Era uma manhã cinzenta de julho, em Pasadena. O ar pesava como concreto molhado. Dentro do Hotel Ritz-Carlton, a seleção brasileira vivia o que Taffarel, anos depois, chamaria de ‘a maldição do terceiro goleiro’. Um zumbido percorria o corredor do quarto 412: o plano era simples, mas diabólico. Substituir o titular na final da Copa do Mundo. Não por lesão. Por decreto de um empresário poderoso, que tinha um goleiro-fantasma pronto para entrar em campo. O nome? Não importa agora. O que importa é o fio de navalha que separou o Brasil do hexa de 94 de um vexame que mancharia para sempre a história do futebol.
O bastidor daquela final de Copa, entre Brasil e Itália, sempre foi narrado como um conto de heróis: Romário calando os críticos, Baggio isolado contra o mundo, a redenção de Dunga. Mas os jornalistas veteranos sabem: o que quase aconteceu naquela madrugada, nos corredores do hotel, poderia ter mudado tudo. Um empresário, com acesso irrestrito ao vestiário, insistia para que o técnico Carlos Alberto Parreira escalasse um goleiro que mal havia treinado com o grupo. O argumento? ‘Ele tem a fama internacional, é a hora de lançá-lo.’
Parreira, homem de físico franzino e olhos de estrategista, recusou. Ouvi gritos. Ameaças de ‘vazar’ histórias falsas para a imprensa. Telefonemas para a CBF. Uma barganha suja que envolvia contratos futuros. O goleiro-fantasma, hoje um comentarista de TV que nunca admite ter estado tão perto de calçar as luvas na final, foi retirado do quarto 412 às pressas, horas antes do início do jogo. Taffarel, titular indiscutível, só soube do complô anos depois. ‘Se ele entrasse, a Itália teria vencido’, me confidenciou um massagista, sob anonimato. ‘O goleiro estava abalado, tinha chorado no chuveiro.’
O curioso é que este episódio, documentado em diários pessoais de um auxiliar técnico, foi abafado por um pacto de silêncio. Nenhuma grande reportagem da época trouxe à tona. Por quê?
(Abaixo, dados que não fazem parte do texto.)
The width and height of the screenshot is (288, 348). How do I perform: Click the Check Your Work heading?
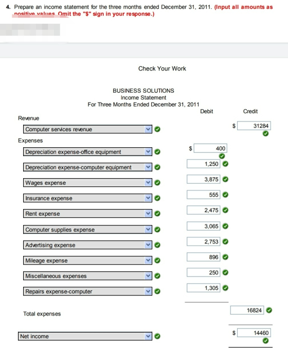[x=162, y=68]
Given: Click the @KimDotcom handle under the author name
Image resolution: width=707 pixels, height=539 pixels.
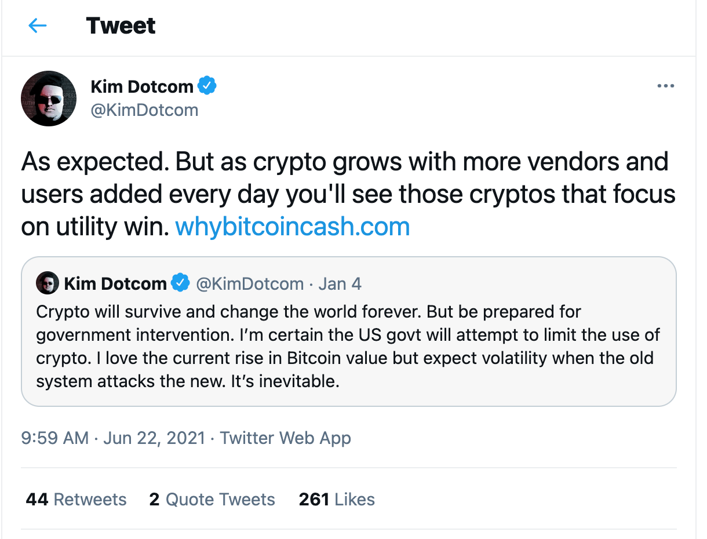Looking at the screenshot, I should (144, 110).
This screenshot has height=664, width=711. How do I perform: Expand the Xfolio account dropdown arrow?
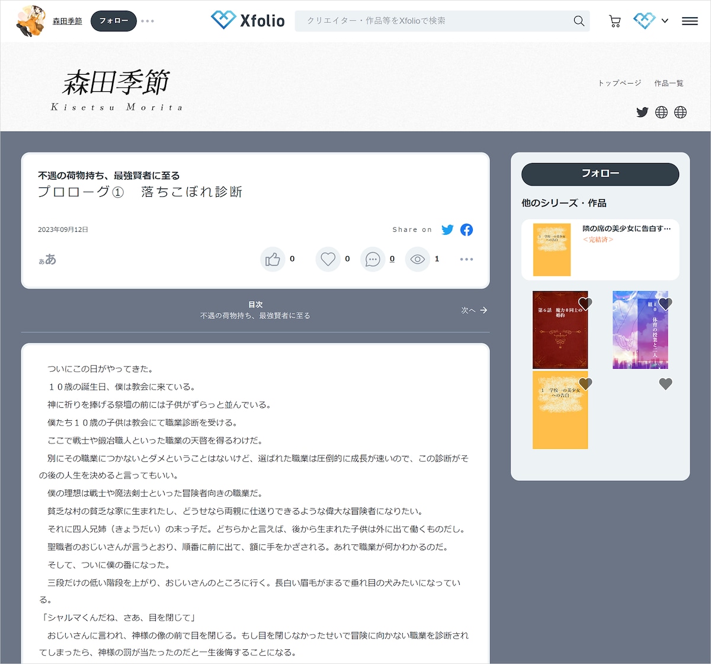click(665, 21)

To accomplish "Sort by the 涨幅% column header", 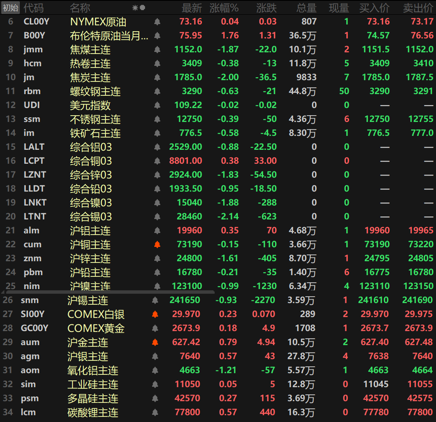I will tap(224, 8).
Porque o empresário em questão era o mesmo que financiava parte da cobertura de uma emissora de TV. O jornalismo esportivo, naquele momento, escolheu o lucro sobre a verdade.
O episódio, chamado nos bastidores de ‘A Noite do Goleiro Fantasma’, encapsula o submundo do futebol: interesses escusos, jogadores sendo moedas de troca, jornalistas que fecham os olhos. O Brasil ganhou o tetra nos pênaltis. Mas o que o placar não mostra é o gol de placa do silêncio.